2018: Yvonne Yen Liu


Yvonne Yen Liu is the co-founder and research director of the Solidarity Research Center, a worker self-directed nonprofit that advances solidarity economies. Over the last decade, she has authored participatory research projects on alternative economic practices in partnership with low-wage service workers, migrant farmworkers, incarcerated workers, and indigenous communities. Her research has led to the $15 minimum wage increase in Los Angeles, which is a $5.9 billion boost for over 720,000 low wage workers. Her work also contributed towards the decriminalization of street vending, a $504 million industry plied by 50,000 microbusinesses on the streets of Los Angeles.

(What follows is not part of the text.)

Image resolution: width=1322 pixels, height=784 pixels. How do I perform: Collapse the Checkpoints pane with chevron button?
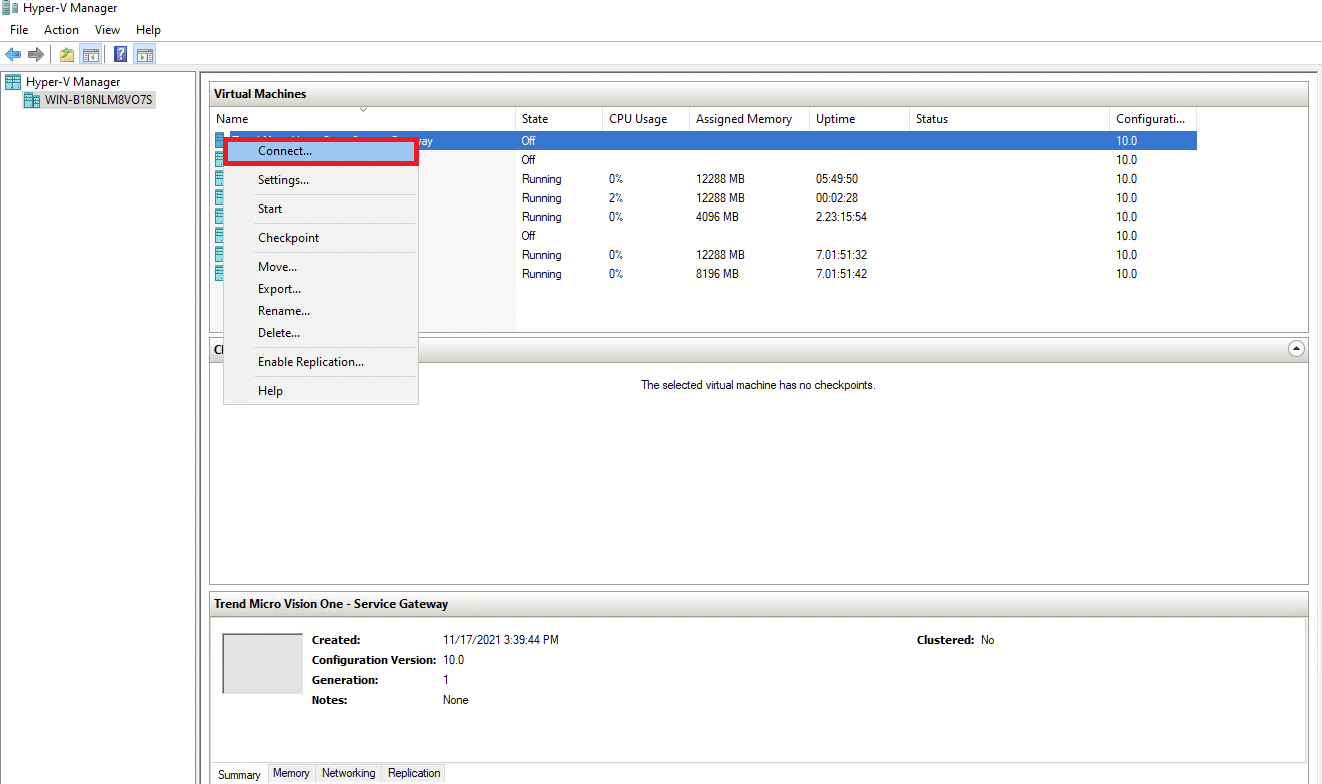click(1296, 349)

She serves on the board of the United States Solidarity Economy Network and co-convened a cohort of Asian American community-based organizations who are building worker cooperatives to increase community wealth and to empower their members.

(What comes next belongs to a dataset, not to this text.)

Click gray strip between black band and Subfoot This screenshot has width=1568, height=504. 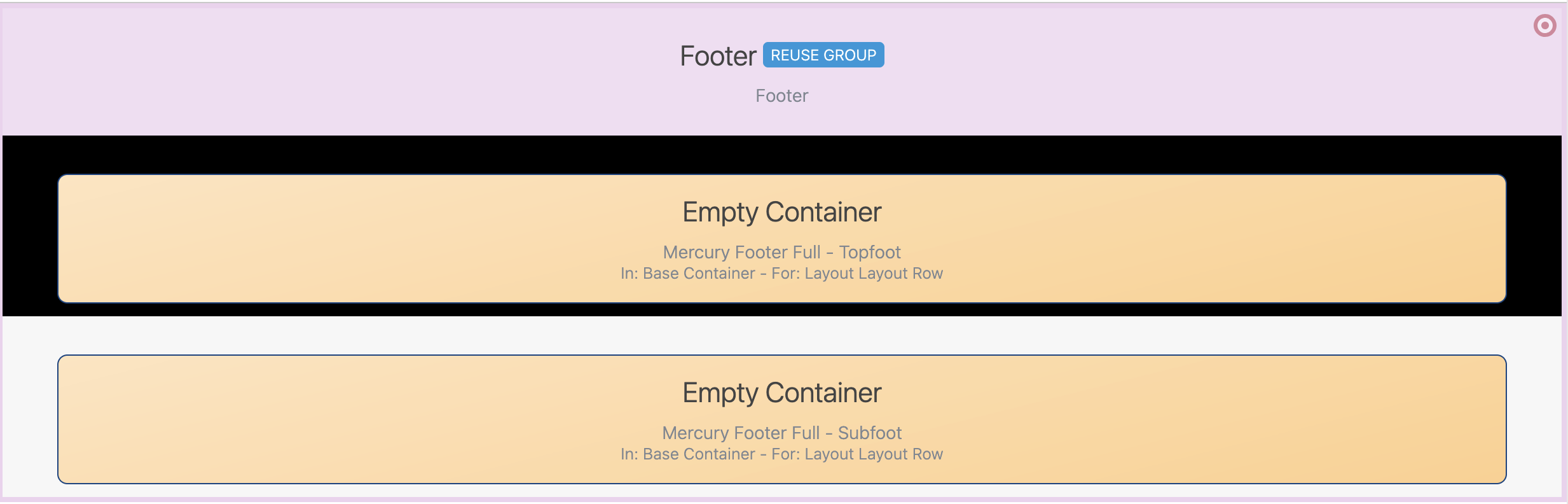point(781,335)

As part of her residency in 2018, Liu explored the history of solidarity economies in the Asian American immigrant and refugee experience, to find lessons from past economies, based on mutual aid and cooperation, to guide future community economic development and forge collective economic agency. "This fellowship provided me with the opportunity to deepen a participatory research project aimed at lifting up the history and contemporary practice of solidarity economies by Asian American grassroots communities."


   

2017: Lisa Hasegawa


Lisa Hasegawa served as the Executive Director of the National Coalition for Asian Pacific American Development (CAPACD) for the past 15 years and recently stepped down in December 2016. Prior to National CAPACD, she was the Community Liaison of the White House Initiative on Asian Americans Pacific Islanders at the end of the Clinton Administration. For her entire career, she has worked at the intersections of civil and human rights, housing, health and community organizing. Lisa is committed to leveraging her cross-disciplinary networks across the country for UCLA students, faculty, and larger community. Returning to the Asian American Studies Center (AASC) as Activist-in-Residence was a homecoming for her. While she was an undergraduate at UCLA, she started her career in community activism through an AASC internship at the Asian Pacific Health Care Venture.

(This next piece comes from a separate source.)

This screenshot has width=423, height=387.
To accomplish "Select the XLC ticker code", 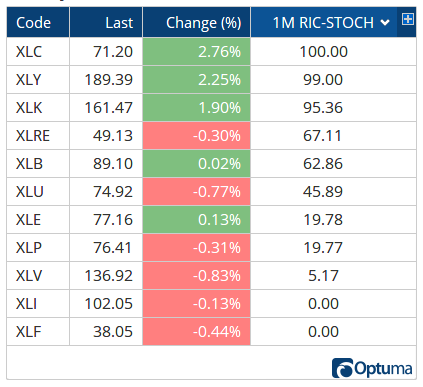I will [x=29, y=52].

"We are in a very challenging period for Asian Americans Pacific Islanders, undocumented immigrants, communities of color, low-income and queer communities," said Hasegawa. "I look forward to facilitating lively dialogue and concerted action among networks of activists, advocates and practitioners, together with students and faculty."

As part of her residency in 2017, Hasegawa documented achievements and challenges faced during the Obama Administration. She also engaged students, faculty and community activists in dialogue about how strategies have fallen short, and took stock of policies that can be strengthened, preserved or defended.